» WHAT IS REQUIRED
Here is the task for the records below: repeat exactly the lines from the one with "Scatstube.net (1104, 979)" to the one with "Groups (1021, 1159)", both included, and nothing else.

» Stored records
■ ■ ■
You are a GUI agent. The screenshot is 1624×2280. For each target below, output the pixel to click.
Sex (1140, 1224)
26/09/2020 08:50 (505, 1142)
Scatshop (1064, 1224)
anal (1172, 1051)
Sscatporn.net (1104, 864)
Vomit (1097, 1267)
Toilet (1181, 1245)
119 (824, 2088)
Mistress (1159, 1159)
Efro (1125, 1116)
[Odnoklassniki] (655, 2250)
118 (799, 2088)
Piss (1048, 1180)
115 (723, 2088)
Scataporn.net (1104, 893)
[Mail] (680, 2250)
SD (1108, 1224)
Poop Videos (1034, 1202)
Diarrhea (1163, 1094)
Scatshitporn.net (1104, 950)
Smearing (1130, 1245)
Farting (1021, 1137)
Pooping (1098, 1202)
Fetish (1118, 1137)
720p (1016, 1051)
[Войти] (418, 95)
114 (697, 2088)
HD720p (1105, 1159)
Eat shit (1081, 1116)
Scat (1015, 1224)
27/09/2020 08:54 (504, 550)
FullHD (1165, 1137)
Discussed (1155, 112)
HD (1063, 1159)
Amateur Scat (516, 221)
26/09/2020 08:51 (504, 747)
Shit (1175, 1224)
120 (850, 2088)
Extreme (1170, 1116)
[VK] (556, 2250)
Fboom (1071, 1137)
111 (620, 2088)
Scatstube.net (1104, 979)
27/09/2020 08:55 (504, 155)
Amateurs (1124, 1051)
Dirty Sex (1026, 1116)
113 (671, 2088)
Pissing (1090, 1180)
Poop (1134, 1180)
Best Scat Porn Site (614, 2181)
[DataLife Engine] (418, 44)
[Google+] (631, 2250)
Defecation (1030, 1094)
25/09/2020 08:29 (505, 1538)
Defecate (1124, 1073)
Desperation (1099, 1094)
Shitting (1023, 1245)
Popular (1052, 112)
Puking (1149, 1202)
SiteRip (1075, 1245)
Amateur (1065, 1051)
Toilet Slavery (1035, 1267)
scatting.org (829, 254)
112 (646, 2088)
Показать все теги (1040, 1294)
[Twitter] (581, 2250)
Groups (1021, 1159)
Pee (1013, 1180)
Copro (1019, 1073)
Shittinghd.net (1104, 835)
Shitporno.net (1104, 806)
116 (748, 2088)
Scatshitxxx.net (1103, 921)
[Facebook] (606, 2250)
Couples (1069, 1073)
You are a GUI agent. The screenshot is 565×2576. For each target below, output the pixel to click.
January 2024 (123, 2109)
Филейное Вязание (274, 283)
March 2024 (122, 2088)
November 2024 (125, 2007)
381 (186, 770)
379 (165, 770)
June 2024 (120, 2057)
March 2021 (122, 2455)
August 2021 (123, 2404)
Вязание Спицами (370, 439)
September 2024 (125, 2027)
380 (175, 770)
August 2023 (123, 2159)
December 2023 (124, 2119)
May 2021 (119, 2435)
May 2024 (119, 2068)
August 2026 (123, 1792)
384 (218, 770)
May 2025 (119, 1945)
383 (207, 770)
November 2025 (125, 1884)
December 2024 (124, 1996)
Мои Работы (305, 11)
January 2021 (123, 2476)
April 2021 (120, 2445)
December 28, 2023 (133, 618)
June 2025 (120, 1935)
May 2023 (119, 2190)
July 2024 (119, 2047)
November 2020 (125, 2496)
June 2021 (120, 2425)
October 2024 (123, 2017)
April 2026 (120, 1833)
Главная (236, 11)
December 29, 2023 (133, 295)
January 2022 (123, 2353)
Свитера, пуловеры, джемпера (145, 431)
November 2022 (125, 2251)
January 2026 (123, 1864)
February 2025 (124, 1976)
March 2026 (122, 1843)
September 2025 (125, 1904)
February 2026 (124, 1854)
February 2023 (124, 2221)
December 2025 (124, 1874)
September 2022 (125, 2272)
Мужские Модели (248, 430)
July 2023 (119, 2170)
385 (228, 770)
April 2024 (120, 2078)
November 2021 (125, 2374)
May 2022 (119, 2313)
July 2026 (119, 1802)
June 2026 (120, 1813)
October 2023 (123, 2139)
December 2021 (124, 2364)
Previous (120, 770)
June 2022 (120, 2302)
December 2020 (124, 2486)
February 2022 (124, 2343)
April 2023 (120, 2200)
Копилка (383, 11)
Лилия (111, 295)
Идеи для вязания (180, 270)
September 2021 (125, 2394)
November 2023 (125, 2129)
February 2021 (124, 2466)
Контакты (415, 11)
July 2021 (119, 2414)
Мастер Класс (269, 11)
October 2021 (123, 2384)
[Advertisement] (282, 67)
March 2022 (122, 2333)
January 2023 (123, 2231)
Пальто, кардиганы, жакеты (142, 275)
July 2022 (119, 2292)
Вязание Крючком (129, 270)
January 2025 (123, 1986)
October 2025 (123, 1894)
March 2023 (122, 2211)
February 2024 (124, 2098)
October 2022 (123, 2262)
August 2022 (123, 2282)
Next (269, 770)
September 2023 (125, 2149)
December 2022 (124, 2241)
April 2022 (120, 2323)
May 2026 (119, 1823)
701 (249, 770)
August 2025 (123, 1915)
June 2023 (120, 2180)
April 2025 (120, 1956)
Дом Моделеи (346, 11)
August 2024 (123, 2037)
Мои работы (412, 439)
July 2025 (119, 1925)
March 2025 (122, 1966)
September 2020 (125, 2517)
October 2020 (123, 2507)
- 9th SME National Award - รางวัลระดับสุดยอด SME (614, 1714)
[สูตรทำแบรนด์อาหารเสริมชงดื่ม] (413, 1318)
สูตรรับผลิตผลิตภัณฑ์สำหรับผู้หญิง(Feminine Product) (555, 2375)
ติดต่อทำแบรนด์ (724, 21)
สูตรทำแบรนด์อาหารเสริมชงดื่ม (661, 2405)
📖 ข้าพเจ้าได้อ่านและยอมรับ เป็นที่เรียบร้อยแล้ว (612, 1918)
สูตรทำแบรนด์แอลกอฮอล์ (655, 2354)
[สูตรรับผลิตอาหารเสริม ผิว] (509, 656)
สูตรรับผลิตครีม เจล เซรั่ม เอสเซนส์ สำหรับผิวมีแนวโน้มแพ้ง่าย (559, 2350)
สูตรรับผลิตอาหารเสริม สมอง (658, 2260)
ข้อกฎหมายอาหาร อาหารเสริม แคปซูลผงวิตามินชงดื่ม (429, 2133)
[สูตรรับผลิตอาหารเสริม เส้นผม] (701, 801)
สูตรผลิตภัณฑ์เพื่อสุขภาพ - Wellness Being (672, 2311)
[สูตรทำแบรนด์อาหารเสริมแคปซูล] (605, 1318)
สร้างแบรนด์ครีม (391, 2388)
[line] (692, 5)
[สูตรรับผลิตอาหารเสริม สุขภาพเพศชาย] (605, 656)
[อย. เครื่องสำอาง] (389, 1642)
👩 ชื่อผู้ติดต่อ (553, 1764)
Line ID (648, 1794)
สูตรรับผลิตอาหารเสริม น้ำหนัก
■ ■ ■
» RESULT OF THE TASK
Scatstube.net (1104, 979)
27/09/2020 08:55 (504, 155)
Amateurs (1124, 1051)
Dirty Sex (1026, 1116)
113 (671, 2088)
Pissing (1090, 1180)
Poop (1134, 1180)
Best Scat Porn Site (614, 2181)
[DataLife Engine] (418, 44)
[Google+] (631, 2250)
Defecation (1030, 1094)
25/09/2020 08:29 (505, 1538)
Defecate (1124, 1073)
Desperation (1099, 1094)
Shitting (1023, 1245)
Popular (1052, 112)
Puking (1149, 1202)
SiteRip (1075, 1245)
Amateur (1065, 1051)
Toilet Slavery (1035, 1267)
scatting.org (829, 254)
112 (646, 2088)
Показать все теги (1040, 1294)
[Twitter] (581, 2250)
Groups (1021, 1159)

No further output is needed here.